Gość nie powiedział o wszystkim w ogłoszeniu i przez telefon, ale potem dokładnie wszytko pokazał, poza tym że dla oglądającego byłyby to koszta daremnej (chociaż niekoniecznie) podróży, to gość nikomu krzywdy nie wyrządził i nikogo nie oszukał, sam opowiedział zgodnie z prawdą o wszystkich naprawach więc nie nazwałbym go nieuczciwym handlarzem.
Może i tak nie powiedział przez telefon to lipa ale powiedział wszystko w rozmowie. No i ogólnie nie było auto źle walone skoro mówi że tak kupił części wiadomo zdjęcia zawsze inaczej oddają a tym jeszcze jak oni tam robią zdjęcia no i kolejna rzecz auto tez mogło być rozebrane do wyceny i dlatego tak na zdjęciach wygląda. Dla mnie to super uderzenie z stanów i nie ma się czym przejmować jak naprawione zgodnie tak jak miało być :)
Dziadek początkowo badał z kim ma do czynienia i na ile może sobie pozwolić. Jak zobaczył, że Ty wiesz co jest co to elegancko Ci wszystko wyśpiewał. Chyba całkiem w porządku:)

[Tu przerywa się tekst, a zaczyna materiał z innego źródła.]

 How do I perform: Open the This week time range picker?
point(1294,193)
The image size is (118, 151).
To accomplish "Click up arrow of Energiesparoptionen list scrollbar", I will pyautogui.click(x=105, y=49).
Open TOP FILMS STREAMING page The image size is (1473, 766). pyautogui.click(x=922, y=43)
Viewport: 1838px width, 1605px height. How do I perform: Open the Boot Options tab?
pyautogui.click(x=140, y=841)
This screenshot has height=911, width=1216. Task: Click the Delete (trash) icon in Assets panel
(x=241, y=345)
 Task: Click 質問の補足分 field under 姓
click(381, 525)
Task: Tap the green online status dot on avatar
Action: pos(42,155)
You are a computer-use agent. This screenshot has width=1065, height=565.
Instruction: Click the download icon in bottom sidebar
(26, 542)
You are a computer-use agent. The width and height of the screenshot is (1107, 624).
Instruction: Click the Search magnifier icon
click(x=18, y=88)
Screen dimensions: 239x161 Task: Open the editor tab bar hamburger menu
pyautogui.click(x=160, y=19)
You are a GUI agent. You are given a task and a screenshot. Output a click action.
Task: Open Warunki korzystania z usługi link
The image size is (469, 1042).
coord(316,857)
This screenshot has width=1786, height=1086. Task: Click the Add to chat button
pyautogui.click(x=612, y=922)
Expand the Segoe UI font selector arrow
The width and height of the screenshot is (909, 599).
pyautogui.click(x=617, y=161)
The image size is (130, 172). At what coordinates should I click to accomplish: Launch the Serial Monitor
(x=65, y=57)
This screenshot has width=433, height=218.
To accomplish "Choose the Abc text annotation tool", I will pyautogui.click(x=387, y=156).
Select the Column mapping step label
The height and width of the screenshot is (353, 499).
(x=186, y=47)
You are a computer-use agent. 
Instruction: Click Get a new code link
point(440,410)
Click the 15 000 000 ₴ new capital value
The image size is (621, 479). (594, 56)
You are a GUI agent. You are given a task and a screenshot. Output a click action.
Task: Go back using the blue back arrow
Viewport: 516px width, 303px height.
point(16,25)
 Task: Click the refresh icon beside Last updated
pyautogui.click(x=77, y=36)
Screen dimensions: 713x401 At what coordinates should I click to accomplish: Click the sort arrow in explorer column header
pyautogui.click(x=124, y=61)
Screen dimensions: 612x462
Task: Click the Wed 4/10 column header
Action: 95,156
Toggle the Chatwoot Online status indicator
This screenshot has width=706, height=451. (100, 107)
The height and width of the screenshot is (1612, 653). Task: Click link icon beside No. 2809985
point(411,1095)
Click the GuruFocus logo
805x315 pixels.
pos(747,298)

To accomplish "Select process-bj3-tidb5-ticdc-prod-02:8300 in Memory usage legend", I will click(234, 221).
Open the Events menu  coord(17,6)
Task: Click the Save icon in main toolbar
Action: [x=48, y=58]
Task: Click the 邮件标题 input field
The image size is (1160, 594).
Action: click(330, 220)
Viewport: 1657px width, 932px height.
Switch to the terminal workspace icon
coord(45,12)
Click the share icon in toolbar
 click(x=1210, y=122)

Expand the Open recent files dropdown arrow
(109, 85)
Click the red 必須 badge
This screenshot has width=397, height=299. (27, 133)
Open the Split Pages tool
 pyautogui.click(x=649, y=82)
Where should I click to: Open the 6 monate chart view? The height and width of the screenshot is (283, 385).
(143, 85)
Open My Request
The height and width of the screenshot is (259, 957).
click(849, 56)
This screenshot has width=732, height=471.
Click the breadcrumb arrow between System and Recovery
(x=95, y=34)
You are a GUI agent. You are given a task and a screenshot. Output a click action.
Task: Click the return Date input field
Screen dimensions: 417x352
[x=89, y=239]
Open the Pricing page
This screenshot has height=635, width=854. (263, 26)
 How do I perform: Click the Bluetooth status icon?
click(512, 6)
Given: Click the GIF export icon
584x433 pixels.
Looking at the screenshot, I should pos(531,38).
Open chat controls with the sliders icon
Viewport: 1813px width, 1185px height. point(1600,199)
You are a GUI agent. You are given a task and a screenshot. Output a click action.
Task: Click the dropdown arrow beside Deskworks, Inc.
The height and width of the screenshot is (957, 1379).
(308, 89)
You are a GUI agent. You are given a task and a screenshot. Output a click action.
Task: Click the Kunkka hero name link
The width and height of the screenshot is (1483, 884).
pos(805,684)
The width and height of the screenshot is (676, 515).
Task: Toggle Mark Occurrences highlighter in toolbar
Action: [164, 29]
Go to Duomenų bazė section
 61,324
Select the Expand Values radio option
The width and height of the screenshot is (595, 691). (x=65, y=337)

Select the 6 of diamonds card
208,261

Ogólnie powiedział że uszkodzony co byś chciał jeszcze , żeby Ci mówił że to i tamto jeszcze , gorzej jakby nic nie powiedział zgadza się na stację itd . Uważam że uczciwy .Każdy chce zarobić sam widzi jaka cena jak masz problem kup w salonie nowy a też bywa że już malowany
Przez sprowadzenie samochodu z USA bardzo dużo ludzi ma prace zarabia laweciarz później blacharz lakiernik mechanik części i farby akcesoria kupuje się w Polsce więc każdy zarabia
Jestem w trakcie poszukiwania samochodu i biorę pod uwagę nawet handlarzy. Obawa oczywiście jest i nie szukam auta za tyle, ale jednak wydając pieniądze, na które się ciężko pracuje fajnie byłoby wydać je na auto faktycznie warte swojej ceny. Wiadomo, nie kupuję nowego i nie oczekuję, że będzie, jak po wyjechaniu z salonu wczoraj, ale bez przesady też w drugą stronę. Im więcej łapek w górę tym lepiej.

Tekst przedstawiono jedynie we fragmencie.